As Netflix Takes On More Debt, Its Dominance In The Market Is Secured

Variety is reporting that Netflix is going shopping and it has a new credit card with a HUGE credit limit. According to a regulatory filing, Netflix’s new line of credit is worth up to an astounding $750 million. That’s either a lot of new striped shirts from Macy’s for CEO Reed Hastings, or subscribers can expect even more original content headed their way.

Starting as a DVD-by-mail service in the late ’90s, Netflix has grown to attract more than 100 million subscribers and is squarely focused on delivering video on demand through their internet service (it still has a small DVD-by-mail service accounting for around 5% of its quarterly revenue). In recent years, Netflix’s focus on original content has exploded their appeal, helping to attract around 80 million new subscribers in a five year period and giving them year-to-year growth over 30%. Numbers aside, it has also helped Netflix become a household name and if you’re reading this, I’d bet the small flophouse that my blogger’s salary can afford that you’ve heard of them.

The new line of credit seems to hint that Netflix will continue to be big spenders in the original content game. In a recent call to shareholders, Hastings stated that the company would continue to have, “negative free cash flow” (read: racking up debt) for many years. While grandmothers will tell you that debt is bad, you can’t tell the billionaires in Silicon Valley anything to that effect. Netflix’s debt financing of their content is an investment — just this month, Morgan Stanley valued their content library at $12 billion.
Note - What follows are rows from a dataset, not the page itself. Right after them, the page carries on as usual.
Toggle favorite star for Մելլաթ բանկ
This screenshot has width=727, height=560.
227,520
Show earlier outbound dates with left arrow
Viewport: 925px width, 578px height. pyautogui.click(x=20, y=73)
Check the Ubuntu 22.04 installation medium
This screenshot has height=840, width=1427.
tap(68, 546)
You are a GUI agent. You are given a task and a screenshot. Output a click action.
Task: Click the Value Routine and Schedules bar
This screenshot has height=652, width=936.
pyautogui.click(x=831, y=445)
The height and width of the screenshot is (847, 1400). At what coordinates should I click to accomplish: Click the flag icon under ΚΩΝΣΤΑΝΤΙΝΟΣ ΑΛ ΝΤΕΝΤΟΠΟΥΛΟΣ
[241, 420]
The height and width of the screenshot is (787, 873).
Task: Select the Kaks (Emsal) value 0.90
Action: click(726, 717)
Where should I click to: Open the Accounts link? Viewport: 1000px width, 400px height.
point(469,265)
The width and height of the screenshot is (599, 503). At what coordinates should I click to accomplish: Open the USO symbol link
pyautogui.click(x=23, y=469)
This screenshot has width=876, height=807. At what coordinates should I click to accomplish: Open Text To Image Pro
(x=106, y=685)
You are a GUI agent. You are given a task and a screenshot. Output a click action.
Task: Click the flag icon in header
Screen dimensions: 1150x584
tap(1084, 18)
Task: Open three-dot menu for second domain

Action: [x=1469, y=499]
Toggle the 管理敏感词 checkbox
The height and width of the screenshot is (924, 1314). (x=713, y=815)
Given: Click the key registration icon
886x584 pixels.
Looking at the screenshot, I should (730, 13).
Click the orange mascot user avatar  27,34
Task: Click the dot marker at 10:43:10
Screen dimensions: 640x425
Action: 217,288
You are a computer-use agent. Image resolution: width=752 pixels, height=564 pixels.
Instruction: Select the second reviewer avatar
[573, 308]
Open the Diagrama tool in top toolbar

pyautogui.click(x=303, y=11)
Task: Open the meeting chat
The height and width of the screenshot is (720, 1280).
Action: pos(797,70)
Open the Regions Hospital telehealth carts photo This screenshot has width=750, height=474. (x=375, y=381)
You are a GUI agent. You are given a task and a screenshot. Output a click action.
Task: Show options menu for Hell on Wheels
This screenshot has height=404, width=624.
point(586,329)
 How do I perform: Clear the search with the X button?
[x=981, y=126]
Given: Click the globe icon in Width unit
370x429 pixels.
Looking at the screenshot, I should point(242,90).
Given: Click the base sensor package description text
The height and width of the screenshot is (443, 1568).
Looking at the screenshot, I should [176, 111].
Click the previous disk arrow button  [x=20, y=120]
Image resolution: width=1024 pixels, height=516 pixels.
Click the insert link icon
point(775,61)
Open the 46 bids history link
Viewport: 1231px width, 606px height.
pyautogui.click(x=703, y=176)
Of that amount, $1.7 billion was Netflix’s original content, which is great news for the company, since they don’t have to continue to pay subscription fees for shows and movies they own.

But if a $750 million credit line is still tough for you to swallow, consider this: in just the second quarter of 2017, Netflix’s revenue grew to almost $2.8 billion, showing that, if they needed to, the streaming video service could turn on a firehose of cash to quell any debt-incurred flames that may threaten. The only potential downside is that Netflix must continue to keep its subscriber rates high, so it may need to keep on the debt financing wheel for some time.

Starting in 2016, Netflix has been ranked as the #1 original content media company in the U.S., ahead of rivals HBO, AMC and others. Do you agree with that assessment? Hit me up and let me know in the comments below, or on Twitter at @LRM_Brian. I’ll be watching Stranger Things for the eleventh time.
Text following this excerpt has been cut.